Berlin Sluggers mit bestem Saisonstart seit Jahren

Berlin SluggersEs steht der beste Saisonstart (3-1) der Berlin Sluggers seit Jahren zu Buche. Und trotzdem wollte beim Team von Trainer Benjamin Kleiner nach dem Split (4:2, 1:3) gegen die Braunschweig 89ers keine rechte Freude aufkommen. Denn es war mehr drin…

Spiel 1:
Sluggers-Starter Christian Pfeiffer (2-0) hört exakt da auf, wo er vor einer Woche gegen Paderborn begonnen hatte: Schnelles, konzentriertes Arbeiten auf dem Hügel. Insgesamt benötigt er nur 66 Würfe, um sich das erste complete game als Sluggers-Pitcher zu sichern. In dem sehr schnellen Spiel (1 Stunde 28 Min.) verteilt er nur vier Hits über die sieben Innings, drei davon im zweiten Durchgang – was auch prompt mit einem 2RBI-Single von Braunschweigs 1st-Baseman Ingo Bergmann bestraft wird.
Doch die Sluggers gleichen im 3. Inning durch Kleiner und Cooray aus. Kleiner ist es auch, der ein Inning später Nils Brochwitz zur 3:2-Führung nach Hause schlägt. Im 5. Inning sorgt Nat Pedleys Run zum 4:2 für ein kleines Polster.

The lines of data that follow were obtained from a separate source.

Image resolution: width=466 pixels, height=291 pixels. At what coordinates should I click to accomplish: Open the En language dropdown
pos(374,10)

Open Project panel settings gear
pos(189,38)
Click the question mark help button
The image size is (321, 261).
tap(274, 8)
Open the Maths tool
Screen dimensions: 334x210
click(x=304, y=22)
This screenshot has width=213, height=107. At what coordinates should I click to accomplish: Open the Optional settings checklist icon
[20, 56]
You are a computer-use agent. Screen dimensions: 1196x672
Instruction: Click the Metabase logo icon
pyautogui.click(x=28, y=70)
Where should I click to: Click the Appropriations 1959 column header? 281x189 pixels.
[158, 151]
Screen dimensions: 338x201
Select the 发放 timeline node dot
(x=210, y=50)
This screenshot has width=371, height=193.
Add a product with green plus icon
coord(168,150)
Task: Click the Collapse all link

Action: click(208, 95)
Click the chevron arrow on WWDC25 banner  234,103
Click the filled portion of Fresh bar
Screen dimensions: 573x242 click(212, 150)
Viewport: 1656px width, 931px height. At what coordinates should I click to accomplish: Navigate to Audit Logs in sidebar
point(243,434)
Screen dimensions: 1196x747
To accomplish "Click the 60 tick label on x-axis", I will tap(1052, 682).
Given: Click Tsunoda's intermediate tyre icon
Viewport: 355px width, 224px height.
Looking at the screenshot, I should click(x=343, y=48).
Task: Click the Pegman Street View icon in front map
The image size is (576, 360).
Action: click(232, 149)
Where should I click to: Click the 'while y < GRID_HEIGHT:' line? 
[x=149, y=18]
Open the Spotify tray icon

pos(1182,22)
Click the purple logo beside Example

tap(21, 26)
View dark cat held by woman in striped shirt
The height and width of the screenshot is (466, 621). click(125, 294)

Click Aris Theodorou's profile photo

Denn das reicht Pfeiffer, da seine Würfe von den Gästen nur selten aus dem Infield herausgeschlagen werden.
Zwar nahmen die Gastgeber dem Braunschweiger Starter Sebastian Kaluza über die sieben Innings insgesamt neun Hits ab – dies als Offensiv-Feuerwerk zu bezeichnen, wäre aber sicher übertrieben. Auffällig: Fünf der neun Hits erzielen die ersten drei der Berliner batting order. Schlagmann Nummer 4, US-Shortstop Nat Pedley, bekommt keine brauchbaren Pitches, spaziert drei Mal zum ersten Kissen.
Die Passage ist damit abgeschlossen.